Expected behavior Possibly a single progress bar.

Screenshots image

System information (please complete the following information):

beat-buesser commented 5 years ago

Hi @ClonedOne, thank you for your useful suggestions, we'll try to consider them as soon as possible. Would you have a commit or code ready to resolve this issue?

ClonedOne commented 5 years ago

Hi @beat-buesser, thanks for answering, I couldn't identify where the verbose logging originated, but I'll try to take a deeper look in the weekend

ririnicolae commented 5 years ago

@ClonedOne ART does not have any progress bar of its own, so the ones you are seeing are from Keras. For the case of adversarial training, it is normal to see so many of them, as each time the classifier is trained for one epoch before generating fresh adversarial samples for the next epoch. To deactivate them, it is enough to set verbose to 0 when the AdversarialTrainer calls fit.

@beat-buesser A few users have suggested that we add progress bars to ART. For that, we either need to implement our own, or use an existing solution (tqdm?). The bars should probably be printed with the logger, so they can be deactivated easily.

beat-buesser commented 5 years ago

Hi @ririnicolae Thank you for the insights and ideas. Are you aware if we have already a feature request open for the single progress bar idea that we could reference here?

I think with nb_epochs we have a good idea of the overall progress of fit.

I agree with @ClonedOne that if setting **{'verbosity':0} removes all output it would be nice to provide logging something else, e.g. the discussed single progress bar as an intermediate verbosity level.

ririnicolae commented 5 years ago

@beat-buesser There is no open issue for the progress bar, we could change the scope of the current one to cover progress bars for the entire library (attacks, defenses, training, etc.) if @ClonedOne is fine with that?

ClonedOne commented 5 years ago

@ririnicolae Yes a single library-wide progress bar sounds like a nice solution!
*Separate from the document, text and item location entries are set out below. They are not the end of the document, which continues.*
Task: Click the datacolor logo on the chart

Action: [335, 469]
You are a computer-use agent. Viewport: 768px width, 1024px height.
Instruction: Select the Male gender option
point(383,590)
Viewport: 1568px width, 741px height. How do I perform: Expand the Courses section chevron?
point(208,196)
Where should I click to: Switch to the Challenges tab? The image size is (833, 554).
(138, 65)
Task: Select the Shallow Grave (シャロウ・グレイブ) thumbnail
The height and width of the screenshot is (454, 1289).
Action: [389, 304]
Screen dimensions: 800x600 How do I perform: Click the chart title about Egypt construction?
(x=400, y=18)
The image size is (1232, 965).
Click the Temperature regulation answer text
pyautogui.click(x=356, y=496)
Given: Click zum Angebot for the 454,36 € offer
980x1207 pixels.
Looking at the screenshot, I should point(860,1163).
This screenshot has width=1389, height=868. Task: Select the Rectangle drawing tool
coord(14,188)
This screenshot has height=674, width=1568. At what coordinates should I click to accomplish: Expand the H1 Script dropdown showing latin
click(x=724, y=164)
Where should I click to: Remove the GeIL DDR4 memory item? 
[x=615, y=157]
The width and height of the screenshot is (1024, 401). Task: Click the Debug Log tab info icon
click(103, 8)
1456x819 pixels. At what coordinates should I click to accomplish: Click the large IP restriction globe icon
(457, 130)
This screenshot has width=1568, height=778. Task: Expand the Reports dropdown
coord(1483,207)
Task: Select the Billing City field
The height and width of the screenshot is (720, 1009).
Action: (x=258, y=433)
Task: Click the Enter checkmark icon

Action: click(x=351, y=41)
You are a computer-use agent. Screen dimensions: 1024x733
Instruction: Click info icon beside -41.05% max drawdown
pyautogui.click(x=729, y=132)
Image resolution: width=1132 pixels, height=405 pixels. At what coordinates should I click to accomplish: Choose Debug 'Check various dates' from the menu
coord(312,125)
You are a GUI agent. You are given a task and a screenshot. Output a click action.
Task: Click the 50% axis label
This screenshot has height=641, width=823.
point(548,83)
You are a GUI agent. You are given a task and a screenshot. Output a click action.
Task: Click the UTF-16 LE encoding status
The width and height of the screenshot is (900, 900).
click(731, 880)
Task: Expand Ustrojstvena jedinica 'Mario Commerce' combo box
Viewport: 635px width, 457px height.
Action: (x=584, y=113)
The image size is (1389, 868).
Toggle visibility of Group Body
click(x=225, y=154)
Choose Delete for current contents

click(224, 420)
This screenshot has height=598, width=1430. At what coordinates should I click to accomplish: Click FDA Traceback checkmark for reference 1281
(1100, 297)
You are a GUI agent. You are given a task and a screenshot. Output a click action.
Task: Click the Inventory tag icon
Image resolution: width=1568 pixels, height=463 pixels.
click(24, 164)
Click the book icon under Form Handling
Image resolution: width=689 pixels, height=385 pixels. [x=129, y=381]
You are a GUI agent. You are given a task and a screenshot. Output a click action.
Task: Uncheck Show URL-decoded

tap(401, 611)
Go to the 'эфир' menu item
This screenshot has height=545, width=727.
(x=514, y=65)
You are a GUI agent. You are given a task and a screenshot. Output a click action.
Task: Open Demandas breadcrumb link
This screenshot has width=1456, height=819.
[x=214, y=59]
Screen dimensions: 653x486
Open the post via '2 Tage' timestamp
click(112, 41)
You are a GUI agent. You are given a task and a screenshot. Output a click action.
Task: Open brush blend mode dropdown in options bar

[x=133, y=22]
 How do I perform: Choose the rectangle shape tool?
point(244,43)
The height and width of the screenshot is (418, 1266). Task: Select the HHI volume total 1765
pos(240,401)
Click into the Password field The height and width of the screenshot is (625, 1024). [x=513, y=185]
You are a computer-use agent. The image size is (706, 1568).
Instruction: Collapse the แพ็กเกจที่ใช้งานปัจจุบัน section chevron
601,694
Please let me know if I can help with testing

ririnicolae commented 5 years ago

@ClonedOne Perfect, your help will be very useful for testing.

Re-purposing this issue then. Options for implementing this:

The choice depends on which of these is able to serve the output in the ART logger. FYI, tqdm seems massively popular and well maintained.